▶ [Dataset content]
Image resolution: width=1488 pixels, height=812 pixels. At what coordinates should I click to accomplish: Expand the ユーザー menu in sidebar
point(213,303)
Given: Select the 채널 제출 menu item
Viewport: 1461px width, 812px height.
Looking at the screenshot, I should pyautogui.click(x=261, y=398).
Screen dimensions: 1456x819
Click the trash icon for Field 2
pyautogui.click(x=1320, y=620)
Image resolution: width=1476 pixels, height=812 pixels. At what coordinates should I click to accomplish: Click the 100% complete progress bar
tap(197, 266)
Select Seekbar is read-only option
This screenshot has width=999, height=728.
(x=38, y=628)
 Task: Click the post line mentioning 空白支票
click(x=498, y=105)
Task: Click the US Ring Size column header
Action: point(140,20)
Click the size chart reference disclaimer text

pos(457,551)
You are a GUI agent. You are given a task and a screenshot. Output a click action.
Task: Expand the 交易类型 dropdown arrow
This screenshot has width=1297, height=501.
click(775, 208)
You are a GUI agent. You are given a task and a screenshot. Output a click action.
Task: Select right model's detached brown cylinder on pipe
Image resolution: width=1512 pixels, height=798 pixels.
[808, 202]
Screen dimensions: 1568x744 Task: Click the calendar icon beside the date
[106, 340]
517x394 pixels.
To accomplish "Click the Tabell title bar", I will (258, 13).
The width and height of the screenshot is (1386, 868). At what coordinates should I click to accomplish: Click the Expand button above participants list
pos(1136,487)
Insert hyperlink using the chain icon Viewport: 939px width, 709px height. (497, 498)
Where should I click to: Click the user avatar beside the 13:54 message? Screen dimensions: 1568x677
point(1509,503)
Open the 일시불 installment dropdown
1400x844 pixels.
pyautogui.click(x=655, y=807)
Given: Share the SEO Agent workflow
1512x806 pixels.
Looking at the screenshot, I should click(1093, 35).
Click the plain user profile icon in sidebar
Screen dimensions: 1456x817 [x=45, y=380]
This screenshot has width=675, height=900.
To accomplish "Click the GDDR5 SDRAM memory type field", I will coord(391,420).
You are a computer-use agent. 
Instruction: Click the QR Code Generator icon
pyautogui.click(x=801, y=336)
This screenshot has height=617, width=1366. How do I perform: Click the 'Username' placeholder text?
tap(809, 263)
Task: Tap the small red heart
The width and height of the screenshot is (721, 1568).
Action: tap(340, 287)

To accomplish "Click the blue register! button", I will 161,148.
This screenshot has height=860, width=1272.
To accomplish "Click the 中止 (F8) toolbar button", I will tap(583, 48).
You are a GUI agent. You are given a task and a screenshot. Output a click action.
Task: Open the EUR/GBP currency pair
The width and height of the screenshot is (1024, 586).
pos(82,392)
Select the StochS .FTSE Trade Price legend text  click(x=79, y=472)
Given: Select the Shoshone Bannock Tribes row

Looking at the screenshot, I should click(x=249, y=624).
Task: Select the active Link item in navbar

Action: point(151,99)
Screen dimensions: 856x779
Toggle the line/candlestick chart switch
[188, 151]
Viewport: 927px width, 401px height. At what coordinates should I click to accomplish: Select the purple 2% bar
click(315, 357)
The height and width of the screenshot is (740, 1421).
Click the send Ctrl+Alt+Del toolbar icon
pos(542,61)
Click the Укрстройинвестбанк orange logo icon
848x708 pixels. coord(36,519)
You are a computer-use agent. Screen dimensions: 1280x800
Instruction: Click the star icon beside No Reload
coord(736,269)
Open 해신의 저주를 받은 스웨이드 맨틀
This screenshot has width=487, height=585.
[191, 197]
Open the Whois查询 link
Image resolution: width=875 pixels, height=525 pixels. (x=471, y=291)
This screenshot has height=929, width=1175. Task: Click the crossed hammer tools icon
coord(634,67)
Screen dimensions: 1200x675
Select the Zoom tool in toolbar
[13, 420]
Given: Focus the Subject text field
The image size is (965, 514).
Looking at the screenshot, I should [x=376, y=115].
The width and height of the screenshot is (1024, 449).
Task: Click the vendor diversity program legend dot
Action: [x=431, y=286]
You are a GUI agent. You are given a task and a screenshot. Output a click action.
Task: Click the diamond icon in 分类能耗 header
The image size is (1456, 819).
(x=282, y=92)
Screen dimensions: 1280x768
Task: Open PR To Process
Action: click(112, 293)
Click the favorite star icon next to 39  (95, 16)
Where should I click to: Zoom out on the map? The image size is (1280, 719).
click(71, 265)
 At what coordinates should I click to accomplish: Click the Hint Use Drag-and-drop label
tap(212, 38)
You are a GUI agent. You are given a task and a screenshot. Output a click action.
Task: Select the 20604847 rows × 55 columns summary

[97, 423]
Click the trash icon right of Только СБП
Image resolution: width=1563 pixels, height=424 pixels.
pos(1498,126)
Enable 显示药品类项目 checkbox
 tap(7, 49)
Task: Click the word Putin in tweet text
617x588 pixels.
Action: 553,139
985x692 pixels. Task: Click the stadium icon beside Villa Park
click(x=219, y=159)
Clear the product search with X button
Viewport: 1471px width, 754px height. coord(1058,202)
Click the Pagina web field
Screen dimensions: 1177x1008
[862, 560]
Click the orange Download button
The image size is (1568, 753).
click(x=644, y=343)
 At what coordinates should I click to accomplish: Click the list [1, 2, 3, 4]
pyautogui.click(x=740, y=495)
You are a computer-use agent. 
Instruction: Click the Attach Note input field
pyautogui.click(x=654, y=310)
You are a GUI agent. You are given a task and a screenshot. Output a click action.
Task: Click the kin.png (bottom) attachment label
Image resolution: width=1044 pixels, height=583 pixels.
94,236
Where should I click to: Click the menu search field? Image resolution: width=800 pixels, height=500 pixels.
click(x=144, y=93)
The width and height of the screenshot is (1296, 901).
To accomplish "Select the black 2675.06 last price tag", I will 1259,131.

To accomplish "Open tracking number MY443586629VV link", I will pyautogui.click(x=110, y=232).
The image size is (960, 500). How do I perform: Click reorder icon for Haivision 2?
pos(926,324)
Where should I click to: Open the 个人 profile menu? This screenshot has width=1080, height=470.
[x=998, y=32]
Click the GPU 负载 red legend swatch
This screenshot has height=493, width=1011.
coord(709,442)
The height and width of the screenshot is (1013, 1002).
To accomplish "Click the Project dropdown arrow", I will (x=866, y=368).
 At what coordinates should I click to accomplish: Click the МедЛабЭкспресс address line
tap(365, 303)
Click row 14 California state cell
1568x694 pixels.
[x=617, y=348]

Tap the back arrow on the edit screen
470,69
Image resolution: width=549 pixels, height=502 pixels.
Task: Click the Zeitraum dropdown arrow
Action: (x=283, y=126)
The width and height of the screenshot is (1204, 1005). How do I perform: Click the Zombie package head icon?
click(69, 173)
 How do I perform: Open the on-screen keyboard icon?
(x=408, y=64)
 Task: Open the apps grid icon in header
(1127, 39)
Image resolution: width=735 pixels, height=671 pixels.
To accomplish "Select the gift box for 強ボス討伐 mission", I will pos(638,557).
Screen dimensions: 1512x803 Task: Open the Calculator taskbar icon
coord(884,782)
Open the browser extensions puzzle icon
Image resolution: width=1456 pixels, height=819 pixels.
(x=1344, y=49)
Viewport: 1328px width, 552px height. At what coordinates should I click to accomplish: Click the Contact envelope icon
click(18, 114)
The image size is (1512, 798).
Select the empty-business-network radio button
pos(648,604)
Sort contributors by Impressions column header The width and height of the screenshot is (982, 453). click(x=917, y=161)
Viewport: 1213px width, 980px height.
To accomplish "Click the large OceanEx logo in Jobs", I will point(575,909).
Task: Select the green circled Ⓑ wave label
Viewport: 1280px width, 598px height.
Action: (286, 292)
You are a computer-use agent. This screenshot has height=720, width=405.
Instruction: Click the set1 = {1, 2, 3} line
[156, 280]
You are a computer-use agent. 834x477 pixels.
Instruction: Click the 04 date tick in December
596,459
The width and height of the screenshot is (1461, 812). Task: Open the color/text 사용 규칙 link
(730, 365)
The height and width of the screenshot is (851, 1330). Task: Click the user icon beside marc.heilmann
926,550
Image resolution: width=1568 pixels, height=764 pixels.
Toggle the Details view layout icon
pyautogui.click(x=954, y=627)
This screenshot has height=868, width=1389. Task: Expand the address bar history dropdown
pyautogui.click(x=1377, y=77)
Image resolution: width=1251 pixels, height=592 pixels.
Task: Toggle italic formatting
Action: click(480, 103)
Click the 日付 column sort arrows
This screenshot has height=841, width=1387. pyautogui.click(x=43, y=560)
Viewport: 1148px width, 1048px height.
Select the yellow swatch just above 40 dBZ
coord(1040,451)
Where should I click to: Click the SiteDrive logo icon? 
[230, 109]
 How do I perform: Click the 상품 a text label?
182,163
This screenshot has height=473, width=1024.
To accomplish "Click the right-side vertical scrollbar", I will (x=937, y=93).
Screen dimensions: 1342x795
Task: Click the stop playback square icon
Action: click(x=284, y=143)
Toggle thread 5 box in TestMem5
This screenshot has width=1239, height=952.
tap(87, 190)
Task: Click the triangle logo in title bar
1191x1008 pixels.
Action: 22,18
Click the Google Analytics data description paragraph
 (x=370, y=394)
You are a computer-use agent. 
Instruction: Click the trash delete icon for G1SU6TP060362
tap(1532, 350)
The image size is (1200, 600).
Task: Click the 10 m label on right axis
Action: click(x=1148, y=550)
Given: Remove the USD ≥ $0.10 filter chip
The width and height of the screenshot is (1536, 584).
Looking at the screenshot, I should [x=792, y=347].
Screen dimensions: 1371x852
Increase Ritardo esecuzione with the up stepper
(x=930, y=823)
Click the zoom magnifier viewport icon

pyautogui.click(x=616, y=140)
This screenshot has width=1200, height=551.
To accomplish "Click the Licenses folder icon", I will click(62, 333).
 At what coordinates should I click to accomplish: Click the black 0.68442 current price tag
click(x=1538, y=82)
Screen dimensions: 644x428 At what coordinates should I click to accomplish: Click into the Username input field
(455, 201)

▶ [Task to complete] Render the material from the line with "Click the size" to the line with "pyautogui.click(x=655, y=807)" as a Markdown table with the columns Row and Entry. Give each line its own numbered row, and leave out blank lines.

▶ [Correct output]
| Row | Entry |
|---|---|
| 1 | Click the size chart reference disclaimer text |
| 2 | pos(457,551) |
| 3 | You are a GUI agent. You are given a task and a screenshot. Output a click action. |
| 4 | Task: Expand the 交易类型 dropdown arrow |
| 5 | This screenshot has width=1297, height=501. |
| 6 | click(775, 208) |
| 7 | You are a GUI agent. You are given a task and a screenshot. Output a click action. |
| 8 | Task: Select right model's detached brown cylinder on pipe |
| 9 | Image resolution: width=1512 pixels, height=798 pixels. |
| 10 | [808, 202] |
| 11 | Screen dimensions: 1568x744 Task: Click the calendar icon beside the date |
| 12 | [106, 340] |
| 13 | 517x394 pixels. |
| 14 | To accomplish "Click the Tabell title bar", I will (258, 13). |
| 15 | The width and height of the screenshot is (1386, 868). At what coordinates should I click to accomplish: Click the Expand button above participants list |
| 16 | pos(1136,487) |
| 17 | Insert hyperlink using the chain icon Viewport: 939px width, 709px height. (497, 498) |
| 18 | Where should I click to: Click the user avatar beside the 13:54 message? Screen dimensions: 1568x677 |
| 19 | point(1509,503) |
| 20 | Open the 일시불 installment dropdown |
| 21 | 1400x844 pixels. |
| 22 | pyautogui.click(x=655, y=807) |